June 19th. It is probable the landlord of the Gayoso House was a strong Secessionist, and resolved, therefore, to make the most out of a neutral customer like myself—certainly Herodotus would have been astonished if he were called upon to pay the little bill which was presented to me in the modern Memphis; and had the old Egyptian hostelries been conducted on the same principles as those of the Tennessean Memphis, the “Father of History ” would have had to sell off a good many editions in order to pay his way. I had to rise at three o’clock A.m., to reach the train, which started before five. The omnibus which took us to the station was literally nave deep in the dust; and of all the bad roads and dusty streets I have yet seen in the New World, where both prevail, North and South, those of Memphis are the worst. Indeed, as the citizen, of Hibernian birth, who presided over the luggage of the passengers on the roof, declared, “The streets are paved with waves of mud, only the mud is all dust when it’s fine weather.”

By the time I had arrived at the station my clothes were covered with a fine alluvial deposit in a state of powder; the platform was crowded with volunteers moving off for the wars, and I was obliged to take my place in a carriage full of Confederate officers and soldiers who had a large supply of whisky, which at that early hour they were consuming as a prophylactic against the influence of the morning dews, which hereabouts are of such a deadly character that, to be quite safe from their influence, it appears to be necessary, judging from the examples of my companions, to get as nearly drunk as possible. Whisky, by-the-by, is also a sovereign specific against the bites of rattlesnakes. All the dews of the Mississippi and the rattlesnakes of the prairie might have spent their force or venom in vain on my companions before we had got as far as Union City.

I was evidently regarded with considerable suspicion by my fellow passengers, when they heard I was going to Cairo, until the conductor obligingly informed them who I was, whereupon I was much entreated to fortify myself against the dews and rattlesnakes, and received many offers of service and kindness.

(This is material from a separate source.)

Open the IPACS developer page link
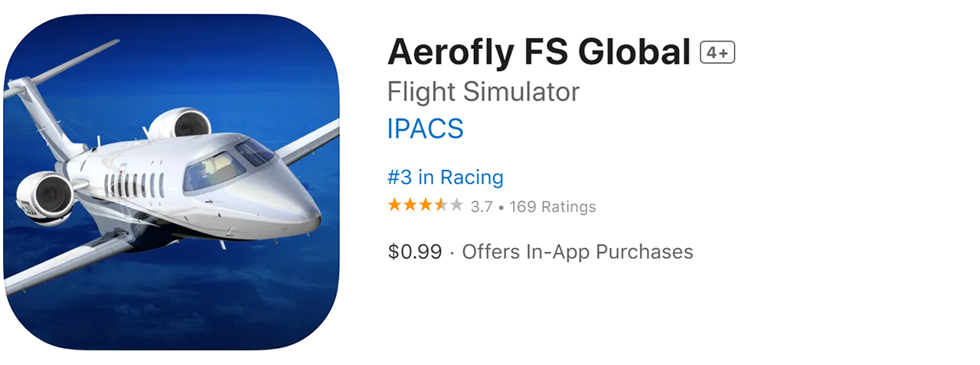This screenshot has height=365, width=980. (x=425, y=129)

Whatever may be the normal comforts of American railway cars, they are certainly most unpleasant conveyances when the war spirit is abroad, and the heat of the day, which was excessive, did not contribute to diminish the annoyance of foul air—the odour of whisky, tobacco, and the like, combined with innumerable flies. At Humbolt, which is eighty-two miles away, there was a change of cars, and an opportunity of obtaining some refreshment,—the station was crowded by great numbers of men and women dressed in their best, who were making holiday in order to visit Union City, forty-six miles distant, where a force of Tennesseean and Mississippi regiments are encamped. The ladies boldly advanced into carriages ,which were quite full, and as they looked quite prepared to sit down on the occupants of the seats if they did not move, and to destroy them with all-absorbing articles of feminine warfare, either defensive or aggressive, and crush them with iron-bound crinolines, they soon drove us out into the broiling sun.

Whilst I was on the platform I underwent the usual process of American introduction, not, I fear, very good-humouredly. A gentleman whom you never saw before in your life, walks up to you and says, “I am happy to see you among us, sir,” and if he finds a hand wandering about, he shakes it cordially. “My name is Jones, sir, Judge Jones of Pumpkin County. Any information about this place or State that I can give is quite at your service.” This is all very civil and well meant of Jones, but before you have made up your mind what to say, or on what matter to test the worth of his proffered information, he darts off and seizes one of the group who have been watching Jones’s advance, and comes forward with a tall man, like himself, busily engaged with a piece of tobacco. “Colonel, let me introduce you to my friend, Mr. Russell. This, sir, is one of our leading citizens, Colonel Knags.” Whereupon the Colonel shakes hands, uses nearly the same formula as Judge Jones, immediately returns to his friends, and cuts in before Jones is back with other friends, whom he is hurrying up the platform, introduces General Cassius Mudd and Dr. Ordlando Bellows, who go through the same ceremony, and as each man has a circle of his own, my acquaintance becomes prodigiously extended, and my hand considerably tortured in the space of a few minutes; finally I am introduced to the driver of the engine and the stoker, but they proved to be acquaintances not at all to be despised, for they gave me a seat on the engine, which was really a boon considering that the train was crowded beyond endurance, and in a state of internal nastiness scarcely conceivable.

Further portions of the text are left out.